» **What you have to do**: Write out the material below word for word, starting at its first line and ending at the line that contains "Action: pos(149,95)". Include both of those lines.

* begin *

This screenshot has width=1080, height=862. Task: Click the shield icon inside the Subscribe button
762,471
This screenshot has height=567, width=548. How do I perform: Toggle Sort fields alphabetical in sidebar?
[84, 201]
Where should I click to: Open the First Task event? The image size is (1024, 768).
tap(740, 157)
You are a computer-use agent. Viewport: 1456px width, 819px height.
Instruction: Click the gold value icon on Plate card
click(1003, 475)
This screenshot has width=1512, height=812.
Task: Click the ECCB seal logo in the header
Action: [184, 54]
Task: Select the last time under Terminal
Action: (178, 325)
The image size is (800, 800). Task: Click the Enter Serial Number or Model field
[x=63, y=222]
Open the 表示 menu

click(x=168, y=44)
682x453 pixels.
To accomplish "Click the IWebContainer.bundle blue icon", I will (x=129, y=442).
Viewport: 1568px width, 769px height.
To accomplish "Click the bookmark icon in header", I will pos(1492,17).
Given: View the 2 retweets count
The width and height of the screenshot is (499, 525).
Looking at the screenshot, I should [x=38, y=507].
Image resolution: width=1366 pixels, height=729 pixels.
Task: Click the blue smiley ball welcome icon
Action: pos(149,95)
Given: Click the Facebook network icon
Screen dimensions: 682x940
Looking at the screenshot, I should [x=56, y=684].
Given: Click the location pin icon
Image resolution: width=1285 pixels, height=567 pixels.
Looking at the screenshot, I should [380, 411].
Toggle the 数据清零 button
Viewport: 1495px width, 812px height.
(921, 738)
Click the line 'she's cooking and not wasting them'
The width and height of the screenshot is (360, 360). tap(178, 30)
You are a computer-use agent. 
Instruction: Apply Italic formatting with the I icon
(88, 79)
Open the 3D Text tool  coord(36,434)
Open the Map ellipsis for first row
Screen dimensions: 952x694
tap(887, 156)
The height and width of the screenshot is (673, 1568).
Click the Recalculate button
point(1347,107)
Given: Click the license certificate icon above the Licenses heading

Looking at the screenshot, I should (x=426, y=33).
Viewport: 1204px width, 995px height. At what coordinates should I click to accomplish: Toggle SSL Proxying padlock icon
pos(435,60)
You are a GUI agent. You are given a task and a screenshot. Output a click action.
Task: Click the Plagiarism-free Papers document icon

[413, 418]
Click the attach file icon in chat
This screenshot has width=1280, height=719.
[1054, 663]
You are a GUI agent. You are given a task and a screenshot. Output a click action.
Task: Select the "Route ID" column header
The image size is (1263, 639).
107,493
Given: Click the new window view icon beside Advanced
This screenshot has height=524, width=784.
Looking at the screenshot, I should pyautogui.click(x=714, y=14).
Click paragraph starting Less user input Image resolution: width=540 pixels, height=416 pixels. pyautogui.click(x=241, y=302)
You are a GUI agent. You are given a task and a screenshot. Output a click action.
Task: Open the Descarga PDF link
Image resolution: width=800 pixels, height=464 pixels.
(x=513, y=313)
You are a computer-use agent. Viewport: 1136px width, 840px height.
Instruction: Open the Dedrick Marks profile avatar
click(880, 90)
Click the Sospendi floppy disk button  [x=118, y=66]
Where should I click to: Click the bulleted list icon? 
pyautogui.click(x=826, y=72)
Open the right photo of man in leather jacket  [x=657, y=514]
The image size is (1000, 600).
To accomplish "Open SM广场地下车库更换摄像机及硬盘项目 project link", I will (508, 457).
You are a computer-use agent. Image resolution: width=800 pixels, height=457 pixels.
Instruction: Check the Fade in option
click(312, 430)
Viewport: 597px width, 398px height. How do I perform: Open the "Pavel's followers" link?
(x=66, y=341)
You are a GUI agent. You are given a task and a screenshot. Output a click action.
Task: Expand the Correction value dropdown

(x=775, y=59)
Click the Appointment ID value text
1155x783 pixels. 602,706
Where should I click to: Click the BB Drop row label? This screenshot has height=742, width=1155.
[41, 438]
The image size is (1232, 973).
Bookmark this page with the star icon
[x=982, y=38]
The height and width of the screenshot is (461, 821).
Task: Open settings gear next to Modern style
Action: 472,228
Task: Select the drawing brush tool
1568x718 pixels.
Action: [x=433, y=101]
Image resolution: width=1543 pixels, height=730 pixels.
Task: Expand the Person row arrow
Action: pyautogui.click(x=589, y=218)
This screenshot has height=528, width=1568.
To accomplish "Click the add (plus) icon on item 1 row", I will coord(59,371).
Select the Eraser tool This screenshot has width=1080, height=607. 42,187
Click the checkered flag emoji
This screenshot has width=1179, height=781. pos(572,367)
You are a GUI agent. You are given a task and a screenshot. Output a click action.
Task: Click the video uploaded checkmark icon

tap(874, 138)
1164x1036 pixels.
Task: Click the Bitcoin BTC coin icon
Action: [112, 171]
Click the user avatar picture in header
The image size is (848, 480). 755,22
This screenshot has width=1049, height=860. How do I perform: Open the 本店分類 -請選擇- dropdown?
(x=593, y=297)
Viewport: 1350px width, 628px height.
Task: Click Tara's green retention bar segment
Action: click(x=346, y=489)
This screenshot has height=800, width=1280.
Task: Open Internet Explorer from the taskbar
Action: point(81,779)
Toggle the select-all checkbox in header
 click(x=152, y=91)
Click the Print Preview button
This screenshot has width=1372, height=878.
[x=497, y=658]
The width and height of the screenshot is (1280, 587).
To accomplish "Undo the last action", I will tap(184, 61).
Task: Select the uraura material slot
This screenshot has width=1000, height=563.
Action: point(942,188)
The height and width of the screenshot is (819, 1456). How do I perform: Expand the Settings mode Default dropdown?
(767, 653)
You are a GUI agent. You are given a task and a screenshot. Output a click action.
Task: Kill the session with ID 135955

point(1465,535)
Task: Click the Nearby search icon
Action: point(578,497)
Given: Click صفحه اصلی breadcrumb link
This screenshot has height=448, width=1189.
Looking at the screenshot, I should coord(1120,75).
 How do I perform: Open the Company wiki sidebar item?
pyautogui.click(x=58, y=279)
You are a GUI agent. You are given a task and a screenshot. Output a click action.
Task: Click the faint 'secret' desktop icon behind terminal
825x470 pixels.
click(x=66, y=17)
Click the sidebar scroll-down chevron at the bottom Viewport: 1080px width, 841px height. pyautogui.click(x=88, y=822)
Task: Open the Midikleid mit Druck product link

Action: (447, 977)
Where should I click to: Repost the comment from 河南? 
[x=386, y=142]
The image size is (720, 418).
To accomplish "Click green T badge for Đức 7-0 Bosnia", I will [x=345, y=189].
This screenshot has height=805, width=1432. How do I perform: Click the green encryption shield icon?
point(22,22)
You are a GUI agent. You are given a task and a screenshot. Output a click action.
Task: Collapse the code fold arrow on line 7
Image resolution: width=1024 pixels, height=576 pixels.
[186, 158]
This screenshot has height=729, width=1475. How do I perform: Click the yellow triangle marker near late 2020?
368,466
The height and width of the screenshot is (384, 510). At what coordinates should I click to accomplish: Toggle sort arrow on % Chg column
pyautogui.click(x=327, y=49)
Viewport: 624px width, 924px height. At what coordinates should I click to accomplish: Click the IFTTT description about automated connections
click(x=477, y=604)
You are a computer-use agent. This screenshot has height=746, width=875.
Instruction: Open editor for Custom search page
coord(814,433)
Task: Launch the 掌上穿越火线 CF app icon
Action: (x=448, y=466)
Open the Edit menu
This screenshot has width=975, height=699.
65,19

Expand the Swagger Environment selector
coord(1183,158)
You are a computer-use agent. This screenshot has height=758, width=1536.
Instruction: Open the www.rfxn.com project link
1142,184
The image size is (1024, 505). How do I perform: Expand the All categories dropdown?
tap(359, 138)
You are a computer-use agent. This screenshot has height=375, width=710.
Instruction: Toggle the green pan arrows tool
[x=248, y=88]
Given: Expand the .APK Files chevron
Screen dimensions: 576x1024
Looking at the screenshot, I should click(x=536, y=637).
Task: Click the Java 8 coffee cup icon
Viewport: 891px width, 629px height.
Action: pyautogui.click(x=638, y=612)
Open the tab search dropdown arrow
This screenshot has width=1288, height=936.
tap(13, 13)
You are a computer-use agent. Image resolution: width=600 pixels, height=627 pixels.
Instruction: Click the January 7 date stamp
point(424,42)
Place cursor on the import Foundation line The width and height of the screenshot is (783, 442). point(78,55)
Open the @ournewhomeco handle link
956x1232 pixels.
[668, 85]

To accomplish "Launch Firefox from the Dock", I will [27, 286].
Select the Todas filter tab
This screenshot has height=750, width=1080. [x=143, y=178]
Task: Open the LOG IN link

* end *

» **Answer to the problem**:
This screenshot has width=1080, height=862. Task: Click the shield icon inside the Subscribe button
762,471
This screenshot has height=567, width=548. How do I perform: Toggle Sort fields alphabetical in sidebar?
[84, 201]
Where should I click to: Open the First Task event? The image size is (1024, 768).
tap(740, 157)
You are a computer-use agent. Viewport: 1456px width, 819px height.
Instruction: Click the gold value icon on Plate card
click(1003, 475)
This screenshot has width=1512, height=812.
Task: Click the ECCB seal logo in the header
Action: [184, 54]
Task: Select the last time under Terminal
Action: (178, 325)
The image size is (800, 800). Task: Click the Enter Serial Number or Model field
[x=63, y=222]
Open the 表示 menu

click(x=168, y=44)
682x453 pixels.
To accomplish "Click the IWebContainer.bundle blue icon", I will (x=129, y=442).
Viewport: 1568px width, 769px height.
To accomplish "Click the bookmark icon in header", I will pos(1492,17).
Given: View the 2 retweets count
The width and height of the screenshot is (499, 525).
Looking at the screenshot, I should [x=38, y=507].
Image resolution: width=1366 pixels, height=729 pixels.
Task: Click the blue smiley ball welcome icon
Action: pos(149,95)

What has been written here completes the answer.